As part of a larger creative work for my B.A., I decided to read a classic work of children’s fiction. Through some random Amazon searches and Goodreads browsing, I came across the title Anne of Green Gables. I had heard of it, of course, but all I knew was that it was an older book starring a red headed girl named Anne. It hadn’t been on my radar prior to that year, really. I didn’t even know who L.M. Montgomery was. Unlike many bibliophiles, I didn’t read very much as a child. I was never that kid (you know, the one under the blanket, flashlight in one hand, book in the other? Yeah. Not me.) So I did a search online from my iPhone for “Anne of Green Gables PDF” and found a free version through Project Gutenberg. I read the first few pages and decided right then I would need a hard copy; it was simply too small of text to read on a little rectangle of a phone. The next day I popped down to my local bookstore, Everyone’s Books, and grabbed a copy that was on a clear twirling display among other classic children’s literature. I thought the girl on the cover looked quite bizarre, perhaps even a little mischievous.


I was hungry for this book. I took about a week to read it, savoring every word, every delicious scene. I would open up the book, read a few pages, and put it down not wanting it to end. I laughed with Anne — certainly, green hair was worse than red. I cried. Oh, Matthew, buying our girl a new dress. Puffed sleeves!  I had a new friend. A home. A sanctuary. I had a book that I loved and it loved me. I felt as if Anne of Green Gables was somehow written just for me. It found me and understood me when nobody else did.

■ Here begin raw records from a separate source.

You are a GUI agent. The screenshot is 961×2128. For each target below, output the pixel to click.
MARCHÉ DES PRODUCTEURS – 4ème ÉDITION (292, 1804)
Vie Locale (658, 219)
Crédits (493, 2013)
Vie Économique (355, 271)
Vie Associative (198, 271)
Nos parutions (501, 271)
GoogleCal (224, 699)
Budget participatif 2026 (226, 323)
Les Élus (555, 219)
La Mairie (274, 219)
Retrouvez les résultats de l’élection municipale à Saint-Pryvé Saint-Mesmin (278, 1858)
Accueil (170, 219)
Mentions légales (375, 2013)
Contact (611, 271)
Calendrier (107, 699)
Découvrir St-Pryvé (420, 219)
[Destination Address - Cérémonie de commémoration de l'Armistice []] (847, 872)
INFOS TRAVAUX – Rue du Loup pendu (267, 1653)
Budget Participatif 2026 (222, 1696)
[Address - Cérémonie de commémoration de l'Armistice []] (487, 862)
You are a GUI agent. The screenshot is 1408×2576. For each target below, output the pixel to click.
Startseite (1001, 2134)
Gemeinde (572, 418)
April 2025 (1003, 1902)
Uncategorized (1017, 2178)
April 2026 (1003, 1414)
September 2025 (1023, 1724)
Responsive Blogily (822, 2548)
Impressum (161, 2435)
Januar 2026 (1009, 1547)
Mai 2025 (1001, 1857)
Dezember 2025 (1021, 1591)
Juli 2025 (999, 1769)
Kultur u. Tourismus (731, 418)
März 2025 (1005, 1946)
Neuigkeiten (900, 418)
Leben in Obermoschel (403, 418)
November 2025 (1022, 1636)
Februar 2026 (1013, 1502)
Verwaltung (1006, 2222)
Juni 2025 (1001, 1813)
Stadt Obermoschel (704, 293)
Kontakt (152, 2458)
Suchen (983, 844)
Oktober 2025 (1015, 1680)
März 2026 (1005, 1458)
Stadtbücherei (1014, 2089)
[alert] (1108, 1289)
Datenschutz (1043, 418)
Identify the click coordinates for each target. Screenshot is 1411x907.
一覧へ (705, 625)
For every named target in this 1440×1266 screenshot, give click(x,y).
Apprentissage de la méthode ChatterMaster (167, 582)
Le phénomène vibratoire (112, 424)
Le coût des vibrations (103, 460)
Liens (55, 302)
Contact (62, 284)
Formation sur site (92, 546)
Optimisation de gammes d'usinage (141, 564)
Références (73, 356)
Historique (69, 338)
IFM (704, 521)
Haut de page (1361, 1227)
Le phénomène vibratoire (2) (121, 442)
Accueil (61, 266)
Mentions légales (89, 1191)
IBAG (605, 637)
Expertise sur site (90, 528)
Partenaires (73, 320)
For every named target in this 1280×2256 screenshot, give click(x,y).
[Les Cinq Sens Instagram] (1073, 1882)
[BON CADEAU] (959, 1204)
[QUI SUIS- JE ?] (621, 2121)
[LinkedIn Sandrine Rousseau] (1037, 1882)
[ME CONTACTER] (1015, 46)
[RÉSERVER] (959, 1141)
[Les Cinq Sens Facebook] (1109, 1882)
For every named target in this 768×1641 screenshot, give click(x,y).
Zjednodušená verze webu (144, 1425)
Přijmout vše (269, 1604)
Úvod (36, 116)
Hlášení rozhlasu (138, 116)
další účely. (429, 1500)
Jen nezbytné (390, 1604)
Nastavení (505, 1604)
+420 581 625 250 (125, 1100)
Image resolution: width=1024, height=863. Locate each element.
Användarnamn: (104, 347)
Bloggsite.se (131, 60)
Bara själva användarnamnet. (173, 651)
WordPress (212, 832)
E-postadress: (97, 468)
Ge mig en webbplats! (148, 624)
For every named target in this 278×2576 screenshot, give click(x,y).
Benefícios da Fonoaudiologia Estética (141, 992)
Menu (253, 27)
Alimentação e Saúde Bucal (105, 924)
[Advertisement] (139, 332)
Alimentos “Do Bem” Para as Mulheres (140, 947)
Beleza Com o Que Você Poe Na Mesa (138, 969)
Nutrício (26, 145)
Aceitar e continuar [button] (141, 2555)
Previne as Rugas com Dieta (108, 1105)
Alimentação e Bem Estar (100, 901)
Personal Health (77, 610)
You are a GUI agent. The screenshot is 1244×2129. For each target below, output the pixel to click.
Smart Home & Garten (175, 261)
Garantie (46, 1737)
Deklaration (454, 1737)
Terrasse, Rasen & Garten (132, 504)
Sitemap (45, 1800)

The magic of my story is here: During the week I spent getting to know Anne and the rest of the gang, I had all of the normal stuff going on. I felt anxiety pulsing through my bones. I had seizures. But there was something different, something quite changed. In that reading week, I could feel all of those things – anxiety, fear, exhaustion, the pressure to finish my degree — and be in Avonlea, with Anne. I could “go” to Prince Edward Island. I could see into the kind eyes of Matthew, the beauty on The Lake of Shining Waters, the charm of the old one-room schoolhouse. I felt a sense of belonging like I never had before. When I finally finished the book at the end of the week I wept. I remember slowly placing the book down, taking time to sit with it for a few more moments. I took a picture of it, sitting there in the mid-afternoon sunlight. Even though I had only owned the book for a week, it looked well loved. And it was, truly.


Anne of Green Gables was my compass. It directed me to a new understanding of how reading helps navigate the anxieties of everyday life. It gave me the comforts of home I didn’t know in my own traumatic upbringing. It continuously heals and transforms, showing me new ways of being. Above all things, it gave me a place I could always return to, no matter what. A bosom buddy for all times.



Tracy Murphy is currently pursuing an individualized M.A. at Goddard College where she is concentrating in Transformative Language Arts with an emphasis on the power of books. When she is not reading, Tracy enjoys playing the french horn, knitting, and spinning yarn. She lives in Vermont with her husband and two cats.